Background Considering the morbidity of radical hysterectomy, the advent of fertility-sparing approaches, and the low risk of parametrial involvement in patients with early stage I cervical tumors, the benefit from parametrial resection is debatable. Objectives of this study were to determine factors predicting parametrial tumor spread and to define a group of patients who might be safely spared parametrial resection.

Methods Pathology review was done on patients with stages IA2 and small IB1, treated by radical hysterectomy and pelvic lymph node dissection. Analysis was performed to determine factors associated with parametrial spread and to define risks of obeying parametrial resection.

Results A total of 223 patients with tumors less than 20 mm in diameter were identified. Parametrial metastases were documented in 8 patients (3.6%); nodes, 1.3%; lymphovascular space invasion (LVSI), 1.8%; contiguous spread, 0.9%. Of 211 (94.6%) patients with negative pelvic nodes, none had parametrial nodal involvement, 0.9% had LVSI, and 0.4% had contiguous spread. Factors associated with parametrial disease were deep cervical invasion, LVSI, tumor volume, and pelvic lymph node metastases (P < 0.01 for each). In patients without tumor LVSI and the depth of invasion was within the inner third, the rate of parametrial spread was 0.45%.

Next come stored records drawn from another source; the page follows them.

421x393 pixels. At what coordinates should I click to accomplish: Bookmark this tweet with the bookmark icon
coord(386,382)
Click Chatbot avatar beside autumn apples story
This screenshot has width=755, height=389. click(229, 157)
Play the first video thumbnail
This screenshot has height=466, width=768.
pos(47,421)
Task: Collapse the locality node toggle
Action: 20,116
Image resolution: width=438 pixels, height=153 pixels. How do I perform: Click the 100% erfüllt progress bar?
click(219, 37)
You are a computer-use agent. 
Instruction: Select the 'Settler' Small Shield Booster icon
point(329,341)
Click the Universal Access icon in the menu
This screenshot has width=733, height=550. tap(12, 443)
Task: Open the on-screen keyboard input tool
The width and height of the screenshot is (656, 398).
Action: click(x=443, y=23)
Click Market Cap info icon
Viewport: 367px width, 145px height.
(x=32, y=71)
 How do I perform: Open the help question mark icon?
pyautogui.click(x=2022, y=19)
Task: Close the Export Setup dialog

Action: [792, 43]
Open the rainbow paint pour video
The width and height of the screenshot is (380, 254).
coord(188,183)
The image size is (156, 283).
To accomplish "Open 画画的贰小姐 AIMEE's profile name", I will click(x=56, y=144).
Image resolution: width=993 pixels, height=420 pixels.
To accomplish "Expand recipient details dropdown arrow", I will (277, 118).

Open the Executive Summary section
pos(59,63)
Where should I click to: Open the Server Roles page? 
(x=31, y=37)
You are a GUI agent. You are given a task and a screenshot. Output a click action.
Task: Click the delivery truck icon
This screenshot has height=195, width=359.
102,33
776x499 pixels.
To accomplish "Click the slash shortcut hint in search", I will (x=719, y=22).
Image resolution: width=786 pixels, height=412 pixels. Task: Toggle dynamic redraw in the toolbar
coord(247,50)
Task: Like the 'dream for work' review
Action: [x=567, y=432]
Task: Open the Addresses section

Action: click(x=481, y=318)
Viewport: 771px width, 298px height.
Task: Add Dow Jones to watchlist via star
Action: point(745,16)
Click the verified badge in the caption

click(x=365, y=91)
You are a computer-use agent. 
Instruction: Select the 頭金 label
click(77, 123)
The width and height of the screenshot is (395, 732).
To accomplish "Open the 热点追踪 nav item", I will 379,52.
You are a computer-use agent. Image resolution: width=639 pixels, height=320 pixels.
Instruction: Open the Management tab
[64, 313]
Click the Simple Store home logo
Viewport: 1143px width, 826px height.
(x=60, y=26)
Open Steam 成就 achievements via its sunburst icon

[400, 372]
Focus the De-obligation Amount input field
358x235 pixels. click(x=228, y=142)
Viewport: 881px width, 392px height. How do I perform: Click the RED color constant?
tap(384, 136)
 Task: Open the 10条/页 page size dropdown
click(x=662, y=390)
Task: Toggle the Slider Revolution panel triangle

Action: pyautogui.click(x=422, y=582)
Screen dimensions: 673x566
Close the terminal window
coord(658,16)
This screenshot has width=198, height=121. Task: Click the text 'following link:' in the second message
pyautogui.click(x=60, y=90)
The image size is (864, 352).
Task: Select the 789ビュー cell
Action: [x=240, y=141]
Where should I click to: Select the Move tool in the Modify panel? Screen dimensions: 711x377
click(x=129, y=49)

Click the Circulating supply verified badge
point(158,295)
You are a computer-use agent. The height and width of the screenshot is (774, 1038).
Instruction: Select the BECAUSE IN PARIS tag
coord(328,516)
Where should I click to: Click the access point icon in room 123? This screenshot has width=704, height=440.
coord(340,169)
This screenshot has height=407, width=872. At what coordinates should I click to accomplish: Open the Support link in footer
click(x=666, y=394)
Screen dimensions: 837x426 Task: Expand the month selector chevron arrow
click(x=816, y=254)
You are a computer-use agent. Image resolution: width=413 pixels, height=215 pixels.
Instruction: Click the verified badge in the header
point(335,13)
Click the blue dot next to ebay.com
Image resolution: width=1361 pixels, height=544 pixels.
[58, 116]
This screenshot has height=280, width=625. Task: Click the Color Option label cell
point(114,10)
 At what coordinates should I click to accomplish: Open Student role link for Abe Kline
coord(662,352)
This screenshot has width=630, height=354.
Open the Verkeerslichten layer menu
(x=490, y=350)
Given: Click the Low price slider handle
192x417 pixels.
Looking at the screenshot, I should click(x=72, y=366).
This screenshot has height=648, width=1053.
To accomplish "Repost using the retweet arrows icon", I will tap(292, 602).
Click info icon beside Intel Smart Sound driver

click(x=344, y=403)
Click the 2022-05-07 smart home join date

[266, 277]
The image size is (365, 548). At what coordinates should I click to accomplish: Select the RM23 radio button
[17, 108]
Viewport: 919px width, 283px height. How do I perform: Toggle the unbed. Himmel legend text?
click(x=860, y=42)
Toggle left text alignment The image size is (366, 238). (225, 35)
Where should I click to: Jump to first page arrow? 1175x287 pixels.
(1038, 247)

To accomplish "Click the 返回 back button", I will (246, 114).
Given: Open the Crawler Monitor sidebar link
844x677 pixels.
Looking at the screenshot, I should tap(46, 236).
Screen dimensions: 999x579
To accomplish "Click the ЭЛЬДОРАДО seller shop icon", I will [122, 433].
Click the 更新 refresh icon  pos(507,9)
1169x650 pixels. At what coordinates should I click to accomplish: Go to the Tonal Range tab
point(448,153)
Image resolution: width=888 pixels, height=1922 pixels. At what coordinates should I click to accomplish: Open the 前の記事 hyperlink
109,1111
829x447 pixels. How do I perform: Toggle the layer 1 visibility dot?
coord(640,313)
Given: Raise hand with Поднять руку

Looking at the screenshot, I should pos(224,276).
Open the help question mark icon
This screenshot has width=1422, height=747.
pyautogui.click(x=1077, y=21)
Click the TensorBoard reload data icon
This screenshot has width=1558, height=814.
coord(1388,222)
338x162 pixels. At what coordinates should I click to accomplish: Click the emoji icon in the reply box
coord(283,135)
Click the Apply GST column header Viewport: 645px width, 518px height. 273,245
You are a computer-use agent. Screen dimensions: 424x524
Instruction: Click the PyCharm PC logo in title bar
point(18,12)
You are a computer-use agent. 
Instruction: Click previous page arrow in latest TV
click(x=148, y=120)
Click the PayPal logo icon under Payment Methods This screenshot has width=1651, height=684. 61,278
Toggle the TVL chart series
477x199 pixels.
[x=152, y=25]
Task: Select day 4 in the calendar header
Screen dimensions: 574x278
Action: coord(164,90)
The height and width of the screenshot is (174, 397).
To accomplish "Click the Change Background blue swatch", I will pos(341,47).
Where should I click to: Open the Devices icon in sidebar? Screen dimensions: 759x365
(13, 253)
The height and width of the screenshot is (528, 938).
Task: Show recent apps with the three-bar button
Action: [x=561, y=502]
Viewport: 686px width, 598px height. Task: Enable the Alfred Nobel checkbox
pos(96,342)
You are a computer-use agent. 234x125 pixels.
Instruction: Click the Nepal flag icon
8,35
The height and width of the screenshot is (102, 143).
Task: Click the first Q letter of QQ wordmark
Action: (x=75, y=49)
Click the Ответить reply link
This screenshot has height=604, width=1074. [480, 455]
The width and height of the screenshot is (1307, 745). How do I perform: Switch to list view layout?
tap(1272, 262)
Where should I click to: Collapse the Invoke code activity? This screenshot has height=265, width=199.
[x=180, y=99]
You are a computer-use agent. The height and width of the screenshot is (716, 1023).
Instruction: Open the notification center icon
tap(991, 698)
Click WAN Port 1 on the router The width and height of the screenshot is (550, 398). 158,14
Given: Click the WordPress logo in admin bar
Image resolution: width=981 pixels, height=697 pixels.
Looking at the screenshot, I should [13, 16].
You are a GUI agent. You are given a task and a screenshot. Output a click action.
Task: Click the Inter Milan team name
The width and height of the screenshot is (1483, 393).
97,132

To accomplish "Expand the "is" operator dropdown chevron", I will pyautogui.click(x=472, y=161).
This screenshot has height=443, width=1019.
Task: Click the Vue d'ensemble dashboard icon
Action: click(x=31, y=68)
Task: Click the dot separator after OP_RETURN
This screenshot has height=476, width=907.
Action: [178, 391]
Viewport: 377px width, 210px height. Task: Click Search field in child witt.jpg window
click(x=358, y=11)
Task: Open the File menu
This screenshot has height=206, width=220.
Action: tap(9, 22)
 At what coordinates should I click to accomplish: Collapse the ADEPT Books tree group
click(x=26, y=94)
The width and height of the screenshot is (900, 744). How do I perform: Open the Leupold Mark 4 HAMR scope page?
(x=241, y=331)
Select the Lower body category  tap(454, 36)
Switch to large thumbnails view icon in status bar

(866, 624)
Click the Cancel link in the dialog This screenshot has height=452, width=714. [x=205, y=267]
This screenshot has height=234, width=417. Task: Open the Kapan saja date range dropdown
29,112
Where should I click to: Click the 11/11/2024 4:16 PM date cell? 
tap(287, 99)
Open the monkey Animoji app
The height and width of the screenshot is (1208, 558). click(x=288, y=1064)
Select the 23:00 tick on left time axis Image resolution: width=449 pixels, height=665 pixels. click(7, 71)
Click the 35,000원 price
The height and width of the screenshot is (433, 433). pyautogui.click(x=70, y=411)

Conclusions Our data show a risk of parametrial spread of 0.45% for tumors less than 20 mm in diameter, no LVSI, and a depth of invasion within the inner third. Patients wanting fertility preservation might be prepared to take this risk of recurrence. Morbidity after nerve-sparing radical hysterectomy is tolerably low, and for patients in whom fertility preservation is not an issue, this should be considered the standard of care.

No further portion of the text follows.